Quantum Approximate Optimization Algorithm (QAOA) and its variants exhibit immense potential in tackling combinatorial optimization challenges. However, their practical realization confronts a dilemma: the requisite circuit depth for satisfactory performance is problem-specific and often exceeds the maximum capability of current quantum devices. To address this dilemma, here we first analyze the convergence behavior of QAOA, uncovering the origins of this dilemma and elucidating the intricate relationship between the employed mixer Hamiltonian, the specific problem at hand, and the permissible maximum circuit depth.

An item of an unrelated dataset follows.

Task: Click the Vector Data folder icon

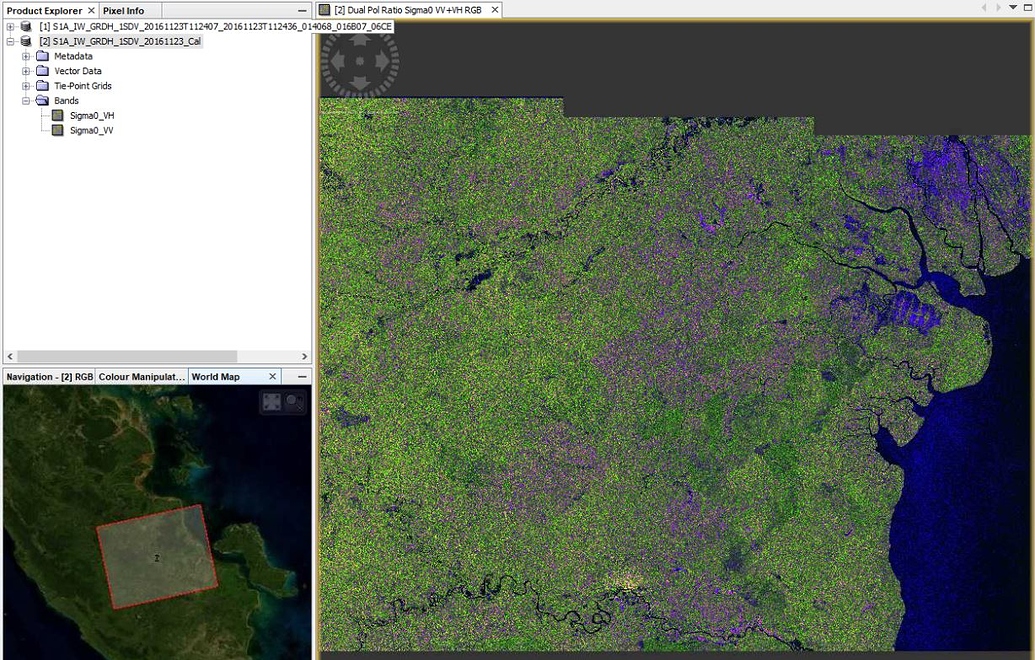Action: [44, 71]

Harnessing this understanding, we introduce the Mixer Generator Network (MG-Net), a unified deep learning framework adept at dynamically formulating optimal mixer Hamiltonians tailored to distinct tasks and circuit depths. Systematic simulations, encompassing Ising models and weighted Max-Cut instances with up to 64 qubits, substantiate our theoretical findings, highlighting MG-Net's superior performance in terms of both approximation ratio and efficiency.

翻译：量子近似优化算法（Quantum Approximate Optimization Algorithm, QAOA）及其变体在解决组合优化问题方面展现出巨大潜力。然而，其实际应用面临一个困境：获得满意性能所需的电路深度具有问题依赖性，且通常超出当前量子设备的极限能力。为应对此困境，本文首先分析了QAOA的收敛行为，揭示了该困境的根源，并阐明了所采用的混合器哈密顿量、待解决的具体问题以及允许的最大电路深度三者之间复杂的相互作用关系。基于这一理解，我们提出了混合器生成网络（Mixer Generator Network, MG-Net），这是一个统一的深度学习框架，能够针对不同任务和电路深度动态构建最优的混合器哈密顿量。涵盖伊辛模型和高达64量子比特的加权最大割问题的系统仿真验证了我们的理论发现，突显了MG-Net在近似比和效率方面的卓越性能。